— Ради бога, сударь, простите нас! — крикнул он с отчаянием в голосе. — Мы не знали, что это были вы.
— Простите нас, сударь! Мы очень сожалеем, что так случилось, — раздались еще четыре робких голоса.
На это учитель сказал спокойно:
— Возвращайтесь скорее в школу и переоденьтесь, — и взялся за весла.
«Лучше бы он разбранил нас», — думали мальчики.
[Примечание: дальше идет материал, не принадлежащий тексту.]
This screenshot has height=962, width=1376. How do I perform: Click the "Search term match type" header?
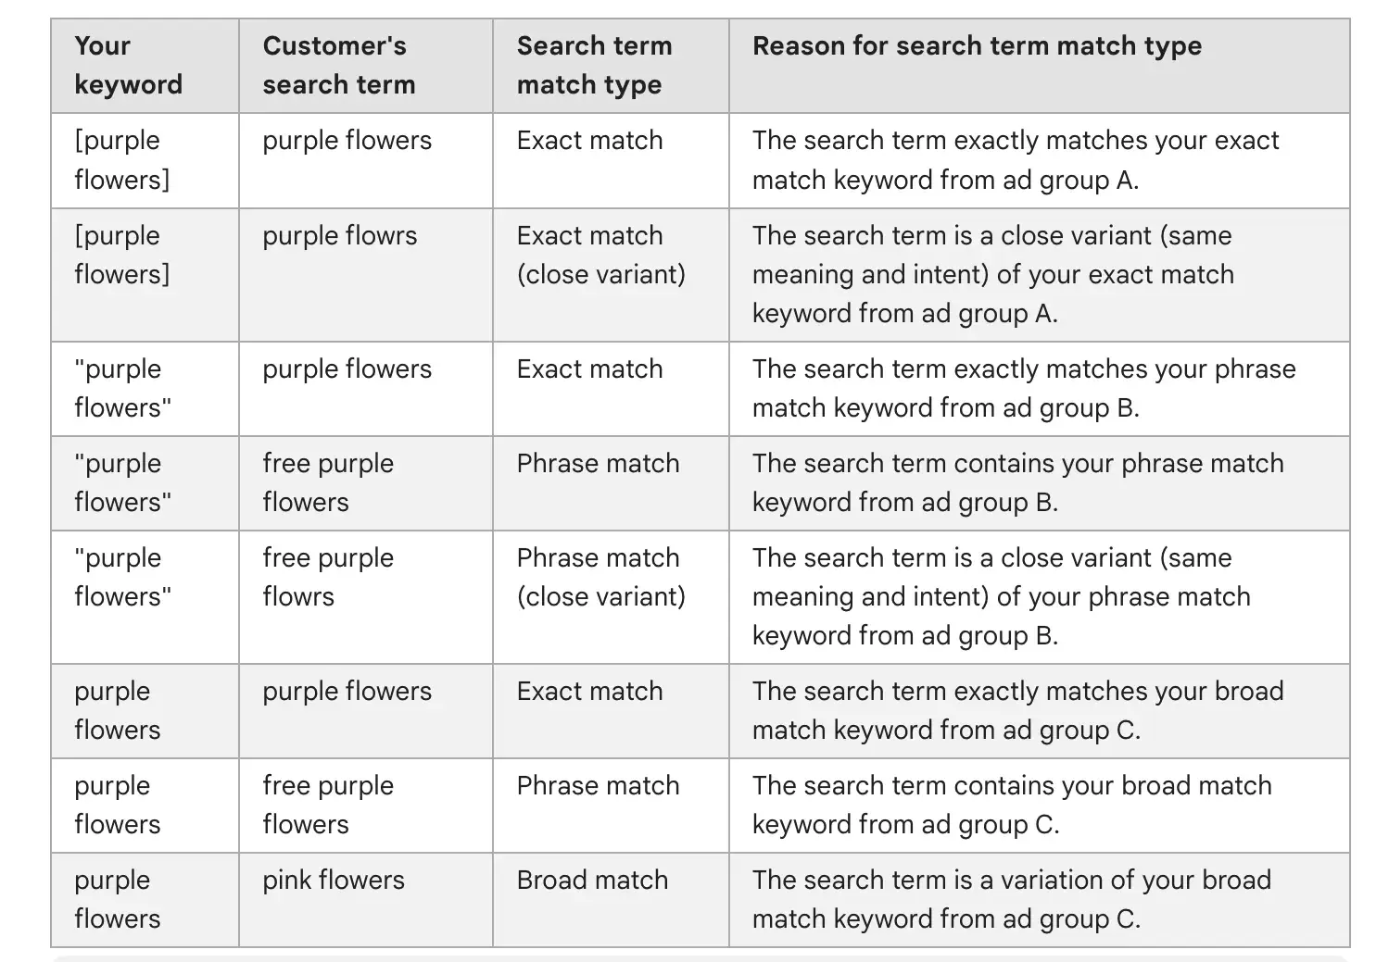[x=594, y=65]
Когда они вернулись наконец в школу, товарищи встретили их известием, что вследствие жалобы на них классного старшины за отсутствие на перекличке главный старшина велел им передать, чтобы завтра утром они явились к нему в комнату для объяснений. А вечером им пришли сказать, что мистер Паррет требует их к себе сию минуту.
VI
СУД
Паррет был любимым наставником в Вильбайской школе. Он был из Кембриджского университета, где, как известно, спортивные упражнения в большом ходу, и его-то влиянию и примеру была обязана вся школа и в особенности его собственное отделение своим искусством во всех гимнастических и спортивных играх. Он был самым терпеливым из «дрессировщиков». Все свое свободное время он отдавал на общую пользу. Каждый день после обеда его можно было встретить одетым в костюм для гимнастики или на берегу реки, откуда он громким голосом давал наставления неопытным гребцам, или на лугу — играющим в крикет, или на руле лодки — управляющим парусной эскадрой. Нельзя сказать, чтобы школьники отдавали должное своему наставнику за все то самопожертвование, с каким он принимал участие в их забавах; он умел делать такой вид, как будто сам наслаждается добровольно принятым на себя трудом, так что даже самые безнадежные из лентяев, с которыми он бился, не подозревали, что возня с ними доставляет ему, в сущности, очень мало удовольствия. Впрочем, мистер Паррет был вполне вознагражден за свой труд общею любовью воспитанников, которую он высоко ценил, и нигде не был он так популярен, как между младшими воспитанниками своего отделения. Можно себе поэтому представить, каково было отчаяние пятерых мальчуганов после приключения на реке и с какими вытянутыми лицами явились они в назначенный час в комнату учителя.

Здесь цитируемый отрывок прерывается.